Before a snippet of example code is presented, let us briefly consider the timing behaviour of this (partly) asynchronous communication system. In principle, four different timing cycles can be distinguished and they are illustrated in Fig. 1.3. At the highest level is the user application (UA). Typically, the cycle time of this control loop is in the tens of milliseconds range (e.g. \(20ms\)) and is set by the user. Since a standard Ubuntu installation is used, it is important to note that the cycle time of the UA is not ‘hard real-time’ and some variance on the timing is to be expected. In the UA, data from the Myorobot is read, such as motor velocity or joint angles, or set in the case of tendon force and motor position.

../_images/cycleandcommunicationtimes.png

Fig. 1.3 The cycle and communication times of the complete Myorobotics communication chain. Red arrows indicate that this communication parameter is user con gurable. From left to right, the user application (UA), the USB interface (UI), the USB-FlexRay bridge (UFR) the linear-feedback controller (LFC) and the motor-driver board(MD) are illustrated, including the implementation and communication media.

Data is exchanged with the Myorobot via a thread that is hidden from the user by the FlexRayHardwareInterface and sometimes called USBI. It exchanges the data from the UA with the FlexRay2USB Adapter. The USBI also runs as a ‘soft real-time’ system with a nominal update rate of 500Hz. In other words, data exchange between the UA (via the USBI) and the Myorobot is also limited to a minimum update rate of 2ms.
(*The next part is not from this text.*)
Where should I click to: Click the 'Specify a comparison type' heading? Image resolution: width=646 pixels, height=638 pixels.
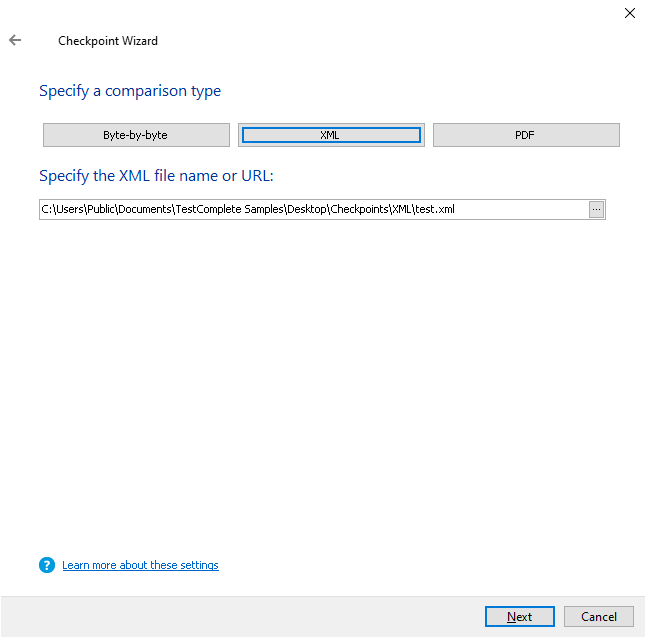tap(130, 91)
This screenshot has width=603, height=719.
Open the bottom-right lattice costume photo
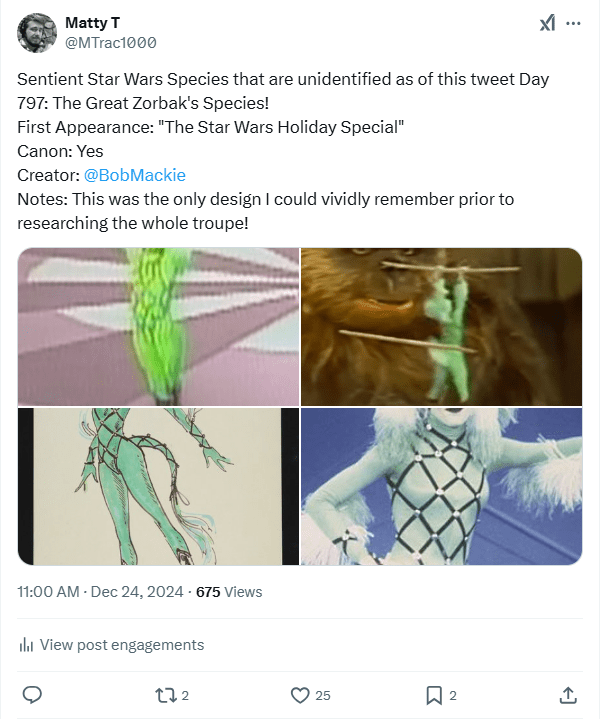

The next level of communication is realised with the USB-FlexRay bridge (UFR) (aka Flexray2USB Adapter) (see Section 11). Here, the USB data is exchanged with the ‘hard real-time’ FlexRay bus that forms the communication backbone of the Myorobot, allowing the exchange of data between the UFR and the MYO-Ganglions in a fully synchronous and time-trigger fashion at a rate of 1kHz.

The lowest level in this communication chain is formed by the linear-feedback controllers (LFC) (see Fig. 1.1) running on the MYO-Ganglions. The controllers run in a ‘hard real-time’ loop on the MYO-Ganglion and exchange data with the FlexRay bus and the motor driver boards (MD); see Section 9. As explained above, the cycle time of the linear-feedback controllers is user configurable by setting the float32 timePeriod variable of the structure control_Parameters_t. The minimum cycle time is \(400\mu s\) representing an update rate of \(2.5kHz\).